[Skiboot] [PATCH v2 2/6] npu2: Split device index into brick and link index
Andrew Donnellan
andrew.donnellan at au1.ibm.com
Mon Aug 27 18:55:51 AEST 2018
On Witherspoon, OpenCAPI devices attached to link indexes 0 and 1 are
handled by bricks 2 and 3.
Rename index to brick_index, and add a new field, link_index, to
refer to the link index.
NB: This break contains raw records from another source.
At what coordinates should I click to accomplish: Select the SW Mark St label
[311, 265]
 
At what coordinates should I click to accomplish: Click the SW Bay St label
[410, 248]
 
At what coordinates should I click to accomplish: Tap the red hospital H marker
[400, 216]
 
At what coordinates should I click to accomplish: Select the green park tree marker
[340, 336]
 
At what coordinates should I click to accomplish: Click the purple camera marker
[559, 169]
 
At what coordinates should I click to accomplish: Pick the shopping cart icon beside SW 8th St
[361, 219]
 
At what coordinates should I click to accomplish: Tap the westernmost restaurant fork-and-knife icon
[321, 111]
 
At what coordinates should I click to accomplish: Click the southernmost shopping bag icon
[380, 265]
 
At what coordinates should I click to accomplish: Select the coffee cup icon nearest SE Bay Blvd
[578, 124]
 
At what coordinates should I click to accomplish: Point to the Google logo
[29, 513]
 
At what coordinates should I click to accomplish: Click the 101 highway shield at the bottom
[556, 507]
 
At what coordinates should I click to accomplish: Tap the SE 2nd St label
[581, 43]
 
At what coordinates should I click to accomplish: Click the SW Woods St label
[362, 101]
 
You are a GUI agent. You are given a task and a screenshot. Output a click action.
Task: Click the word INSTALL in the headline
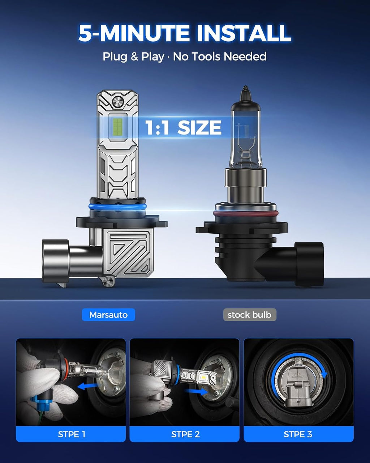click(x=244, y=33)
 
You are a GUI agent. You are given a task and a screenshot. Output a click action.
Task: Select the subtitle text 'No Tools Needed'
click(x=220, y=56)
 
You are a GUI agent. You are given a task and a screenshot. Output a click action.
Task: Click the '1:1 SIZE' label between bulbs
click(x=183, y=127)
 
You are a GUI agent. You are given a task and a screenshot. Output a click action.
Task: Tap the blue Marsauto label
click(x=108, y=315)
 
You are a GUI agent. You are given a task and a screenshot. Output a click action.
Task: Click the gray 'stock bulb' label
click(x=250, y=315)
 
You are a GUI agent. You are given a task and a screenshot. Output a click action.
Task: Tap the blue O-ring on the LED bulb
click(x=117, y=207)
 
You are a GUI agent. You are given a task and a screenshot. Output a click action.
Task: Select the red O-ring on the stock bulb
click(x=246, y=213)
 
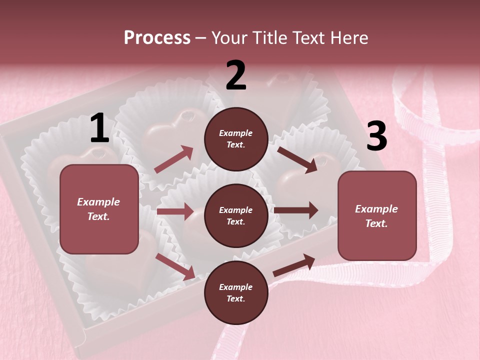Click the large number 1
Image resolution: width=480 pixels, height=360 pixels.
pyautogui.click(x=100, y=128)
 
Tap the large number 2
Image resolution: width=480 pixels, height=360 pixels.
pyautogui.click(x=236, y=76)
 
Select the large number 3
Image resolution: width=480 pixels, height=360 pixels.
pyautogui.click(x=377, y=136)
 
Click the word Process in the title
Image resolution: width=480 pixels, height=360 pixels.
pyautogui.click(x=157, y=38)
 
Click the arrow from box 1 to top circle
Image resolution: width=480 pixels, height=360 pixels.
pyautogui.click(x=174, y=160)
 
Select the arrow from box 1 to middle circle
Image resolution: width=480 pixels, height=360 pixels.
pyautogui.click(x=176, y=212)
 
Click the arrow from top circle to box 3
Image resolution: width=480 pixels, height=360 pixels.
pyautogui.click(x=297, y=159)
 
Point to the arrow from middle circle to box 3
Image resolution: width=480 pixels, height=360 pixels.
pyautogui.click(x=296, y=210)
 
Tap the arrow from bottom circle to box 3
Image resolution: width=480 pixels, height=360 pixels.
pyautogui.click(x=294, y=265)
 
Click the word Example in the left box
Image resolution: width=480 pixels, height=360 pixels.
pyautogui.click(x=98, y=202)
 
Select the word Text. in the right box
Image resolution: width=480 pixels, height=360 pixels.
pyautogui.click(x=376, y=224)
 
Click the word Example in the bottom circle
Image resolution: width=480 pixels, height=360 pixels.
pyautogui.click(x=236, y=287)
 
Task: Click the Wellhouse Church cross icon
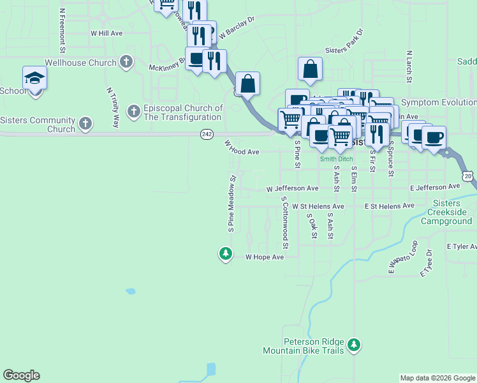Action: [x=126, y=63]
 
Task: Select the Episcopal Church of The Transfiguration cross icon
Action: [x=134, y=112]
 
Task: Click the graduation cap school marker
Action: [x=34, y=79]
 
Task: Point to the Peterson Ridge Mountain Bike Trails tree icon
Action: [x=355, y=346]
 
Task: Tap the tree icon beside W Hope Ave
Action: [x=225, y=254]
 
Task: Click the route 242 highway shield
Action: [x=206, y=133]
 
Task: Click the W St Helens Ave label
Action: [x=318, y=207]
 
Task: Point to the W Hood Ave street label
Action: [x=242, y=151]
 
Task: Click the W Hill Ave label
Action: [x=106, y=33]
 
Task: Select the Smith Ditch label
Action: [x=337, y=159]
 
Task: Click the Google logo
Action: [x=21, y=375]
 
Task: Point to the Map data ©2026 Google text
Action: [x=437, y=378]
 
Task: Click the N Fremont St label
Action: [x=62, y=30]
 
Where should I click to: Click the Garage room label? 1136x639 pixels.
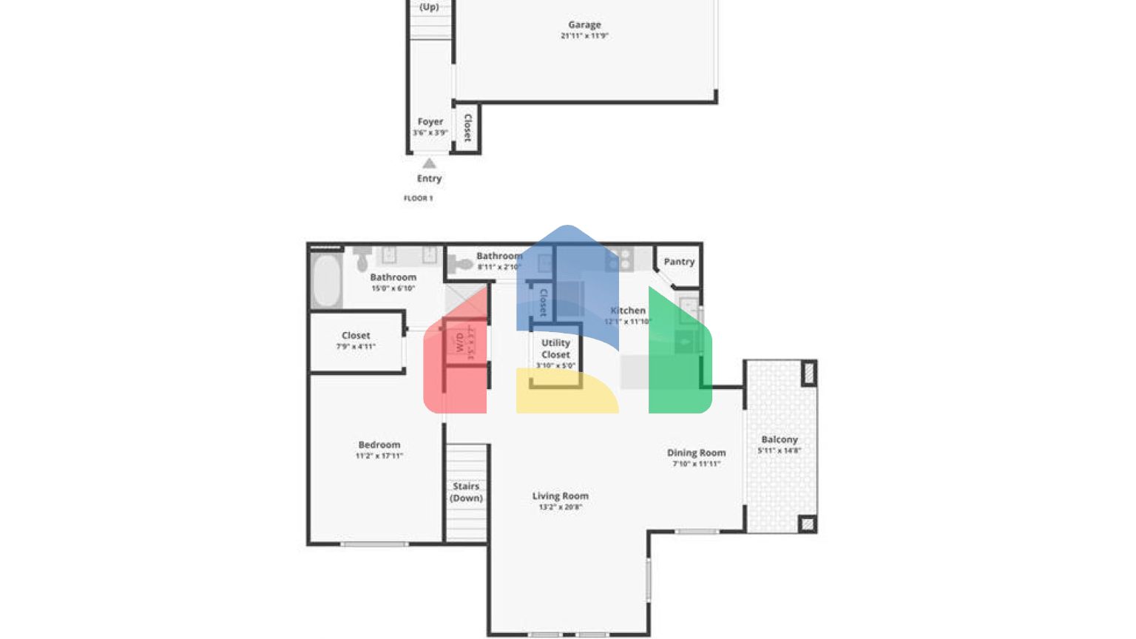click(x=584, y=24)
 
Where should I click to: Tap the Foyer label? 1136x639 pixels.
click(x=430, y=121)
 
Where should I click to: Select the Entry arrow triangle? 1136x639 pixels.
click(x=429, y=163)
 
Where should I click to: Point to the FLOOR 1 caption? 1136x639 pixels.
click(x=418, y=198)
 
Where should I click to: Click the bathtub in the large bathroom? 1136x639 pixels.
click(x=326, y=280)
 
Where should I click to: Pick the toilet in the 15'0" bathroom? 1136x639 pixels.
click(x=362, y=259)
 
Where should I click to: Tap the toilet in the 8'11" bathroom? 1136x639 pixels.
click(x=462, y=263)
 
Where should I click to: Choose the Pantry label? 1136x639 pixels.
click(x=679, y=262)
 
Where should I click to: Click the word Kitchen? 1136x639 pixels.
click(x=628, y=311)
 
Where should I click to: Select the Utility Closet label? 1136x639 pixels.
click(x=555, y=348)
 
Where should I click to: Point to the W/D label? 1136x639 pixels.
click(x=459, y=342)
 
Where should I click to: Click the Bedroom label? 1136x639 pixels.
click(x=379, y=444)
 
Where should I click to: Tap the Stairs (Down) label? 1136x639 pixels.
click(x=466, y=492)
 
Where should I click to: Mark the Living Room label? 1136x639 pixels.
click(x=560, y=496)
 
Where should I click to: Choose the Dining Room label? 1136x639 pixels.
click(x=696, y=453)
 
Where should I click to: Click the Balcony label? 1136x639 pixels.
click(x=780, y=439)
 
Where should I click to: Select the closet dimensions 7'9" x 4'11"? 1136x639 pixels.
click(x=356, y=346)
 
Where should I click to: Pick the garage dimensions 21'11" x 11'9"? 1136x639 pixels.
click(x=584, y=36)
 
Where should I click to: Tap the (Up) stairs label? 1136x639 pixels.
click(x=429, y=7)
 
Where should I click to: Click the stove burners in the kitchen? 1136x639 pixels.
click(x=620, y=259)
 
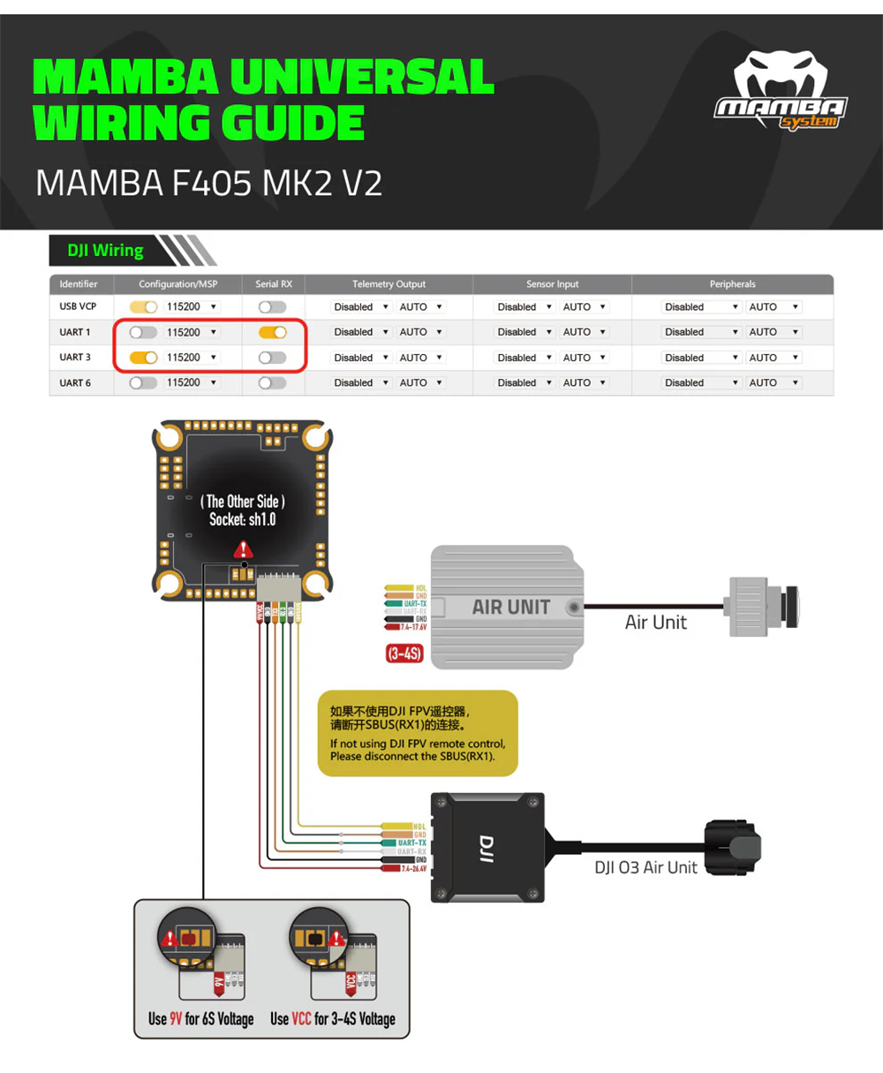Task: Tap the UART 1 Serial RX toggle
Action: tap(273, 332)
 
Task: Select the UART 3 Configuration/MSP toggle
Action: tap(143, 358)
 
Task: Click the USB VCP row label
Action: tap(78, 306)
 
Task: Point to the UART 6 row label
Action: tap(75, 383)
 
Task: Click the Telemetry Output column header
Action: tap(389, 284)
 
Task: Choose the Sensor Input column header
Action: tap(552, 284)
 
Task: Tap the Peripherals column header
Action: tap(732, 284)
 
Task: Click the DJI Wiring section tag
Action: tap(105, 251)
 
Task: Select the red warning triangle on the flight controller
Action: tap(243, 549)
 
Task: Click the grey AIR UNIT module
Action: tap(508, 607)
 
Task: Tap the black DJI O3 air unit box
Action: tap(487, 847)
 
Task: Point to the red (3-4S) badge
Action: tap(404, 654)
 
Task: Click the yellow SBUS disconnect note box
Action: tap(417, 733)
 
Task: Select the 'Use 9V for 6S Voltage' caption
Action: tap(200, 1019)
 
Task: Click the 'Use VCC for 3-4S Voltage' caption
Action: tap(333, 1019)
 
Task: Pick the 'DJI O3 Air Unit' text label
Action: tap(645, 868)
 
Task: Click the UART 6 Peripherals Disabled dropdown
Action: tap(701, 383)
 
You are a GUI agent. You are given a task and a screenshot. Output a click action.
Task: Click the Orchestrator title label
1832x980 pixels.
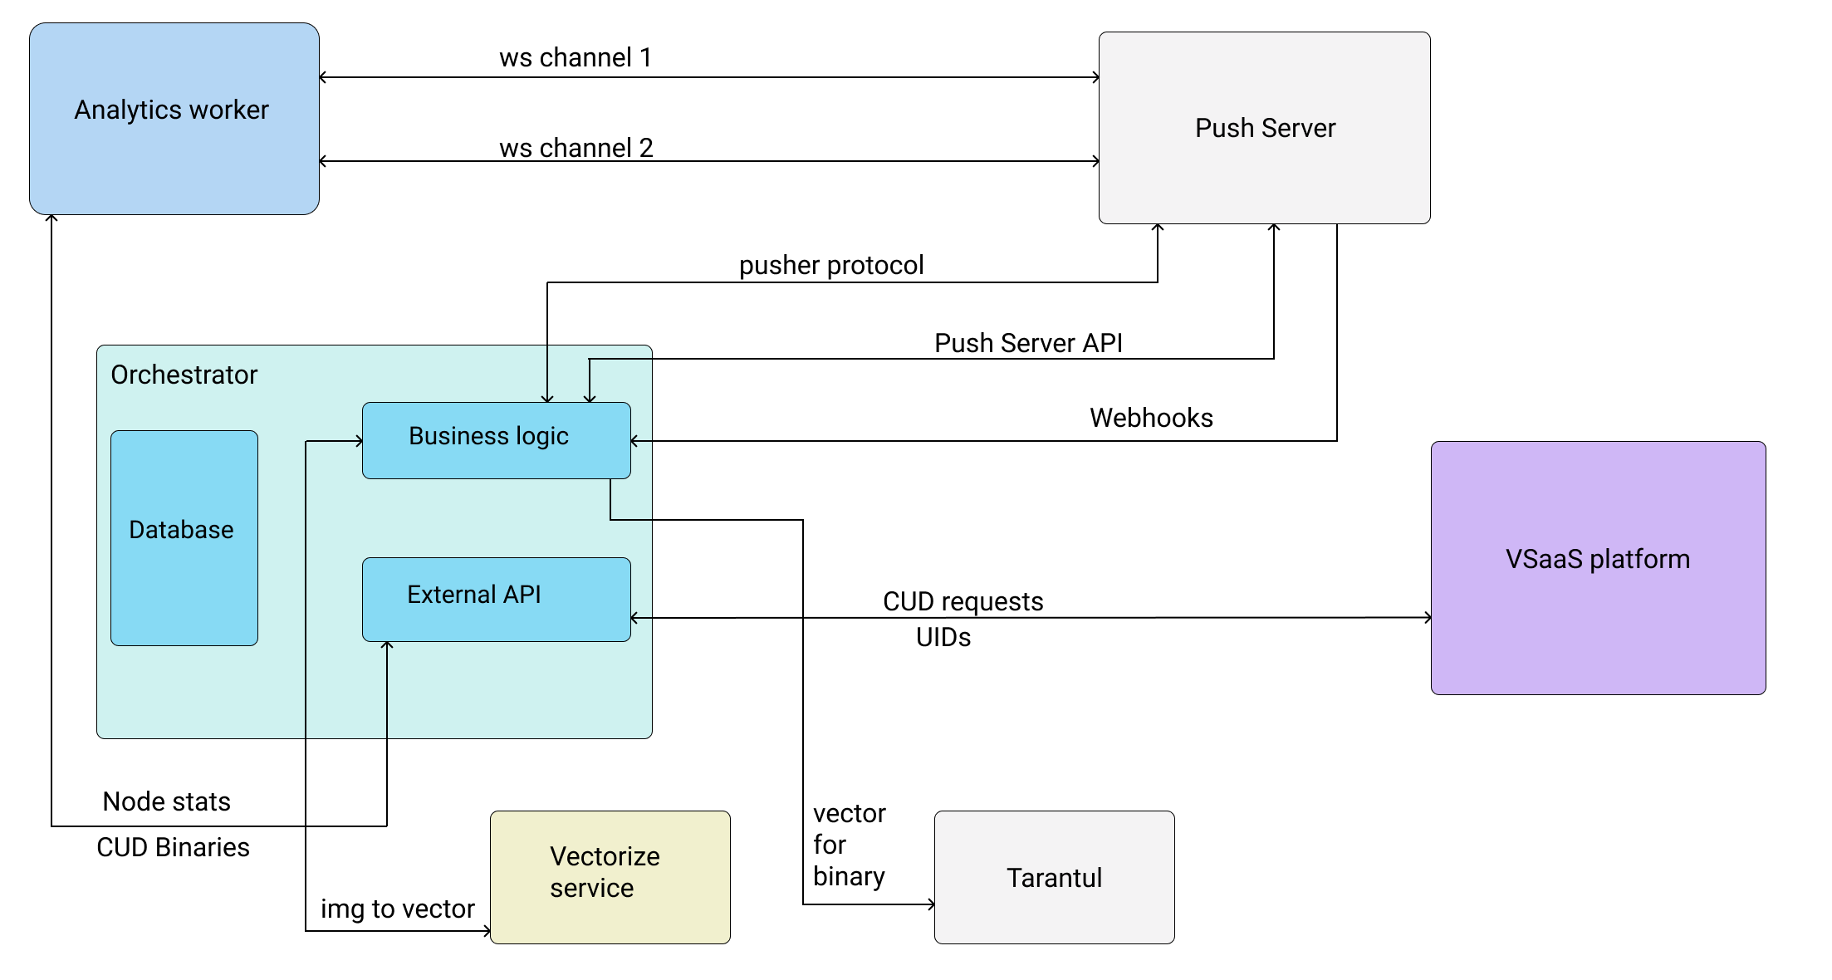(184, 375)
For now, we set those values identically.
Signed-off-by: Andrew Donnellan <andrew.donnellan at au1.ibm.com>
---
hw/npu2-hw-procedures.c | 8 ++--
hw/npu2-opencapi.c | 77 +++++++++++++++++++++---------------------
hw/npu2.c | 21 ++++++-----
include/npu2-regs.h | 14 ++++----
include/npu2.h | 7 ++--
5 files changed, 67 insertions(+), 60 deletions(-)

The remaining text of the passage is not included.